Шел дождь, а Охотник заставил меня рубить дрова. Не самая легкая работа, а еще и топор у нас был тупой. Я выругалась, когда скользкая рукоятка выскочила из рук, и швырнула застрявший топор вместе с поленом в кучу дров.
– Да что это за топор! Я бы дохлым кроликом и то быстрее нарубила!
Охотник сидел под навесом и чистил винтовку. На охоту идти собирался.
– Почему ты меня с собой никогда не берешь? Я помогу оленя разделать и мясо дотащить.
Он даже головы не поднял.
– Ты хочешь замерзнуть до смерти?
Я откинула с лица мокрые, прилипшие волосы, а дождь зарядил еще сильнее. Земля размокла, мои ботинки увязали в грязи. Мне их Охотник принес весной, сказал, что они из могилы. Какой-то мальчик из Долстона зимой умер. Я спросила, почему на них кровь, а он объяснил, что у мальчишки были больные легкие. Я отмывала ботинки в ручье, пока всю кожу на ладонях не стерла.

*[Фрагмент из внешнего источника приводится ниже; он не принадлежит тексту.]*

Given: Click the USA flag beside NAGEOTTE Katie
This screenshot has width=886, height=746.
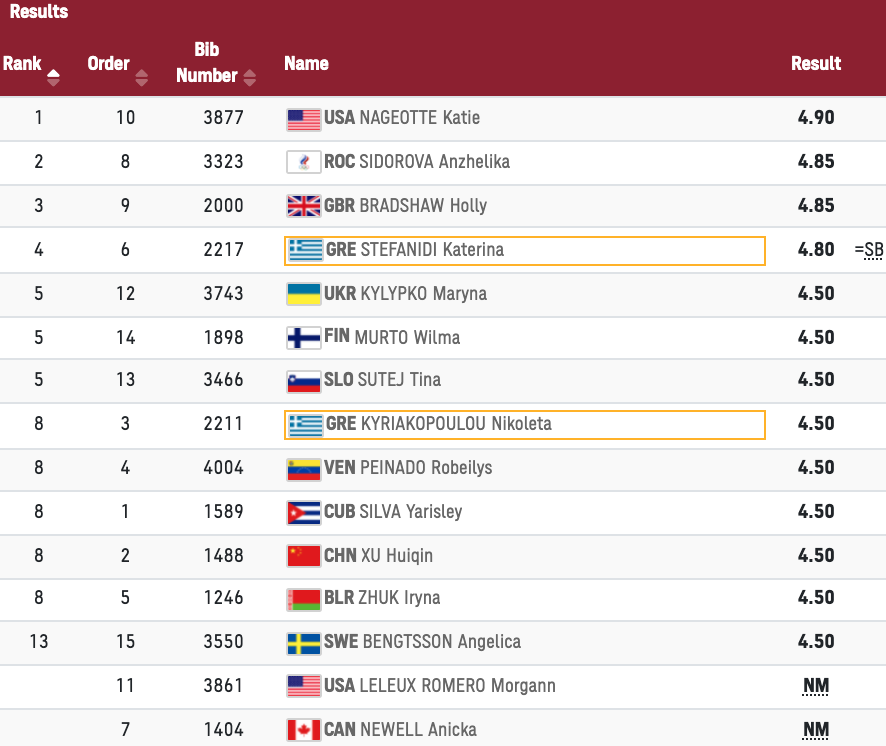Looking at the screenshot, I should [x=304, y=120].
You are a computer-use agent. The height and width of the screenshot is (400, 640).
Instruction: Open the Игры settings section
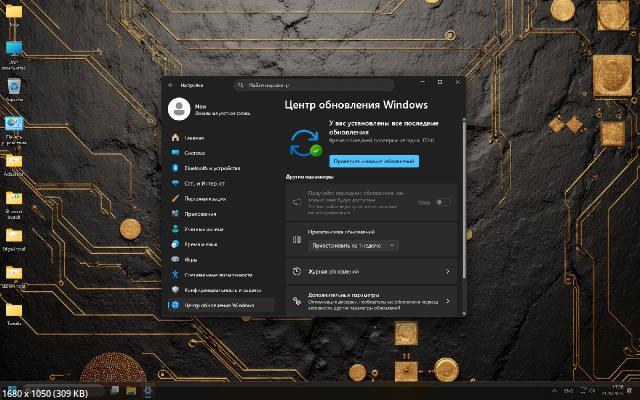(191, 259)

– Нет, – ответила я. – Не хочу я замерзнуть.
Охотник прикрутил прицел.
– Элка, у каждого из нас своя работа. Даже у этой винтовки.
Мне она всегда нравилась. Такая длинная, черная и блестящая. А дуло длиннее, чем моя рука. Охотник учил меня, как правильно ее держать, вот только пострелять ни разу не дал. Сказал, что отдача плечо из сустава выбьет.
Он поставил на место затвор и подергал несколько раз. Тот скользил, как по маслу.
– А где ты взял винтовку? – спросила я и прикусила язык. Не задавай вопросов, таковы правила.
Однако охотник не рявкнул на меня как обычно, а просто опустил винтовку и начал наполнять магазин пулями. Самодельными, конечно.
– У одного русского во время Второго Конфликта, – ответил он, глядя на не меня, а на винтовку. – Я ему взамен свою старенькую «М-16» оставил. Из нее его и пристрелил. А это у меня Драгунов. Запомни девочка: если есть возможность – пользуйся лучшим.
Я подняла полено с застрявшим топором и попыталась вытащить его. Другого у нас не было, а рубить дрова ножом и молотком совсем неудобно.
– Так ты участвовал в той войне? Бабка говорила, что и дед там был.
– Мы все участвовали. Только не все носили форму.
Охотник смотрел, как я сражаюсь с поленом, но даже не попытался помочь. Он вставил последний патрон в магазин, потом взял шляпу и вощеную куртку.
– Завтра вернусь, – заявил он и зашагал прочь по грязи. Сейчас едва за полдень перевалило, обычно он так рано никогда не уходил, но я решила, что так надо, а вопросы задавать больше не отважилась.
Прежде чем исчезнуть за деревьями, Охотник остановился.
– Возьмись за конец топорища, а полено ногой прижми.
Я так и сделала, и у меня все получилось.
– Поддерживай огонь в печи, девочка Элка.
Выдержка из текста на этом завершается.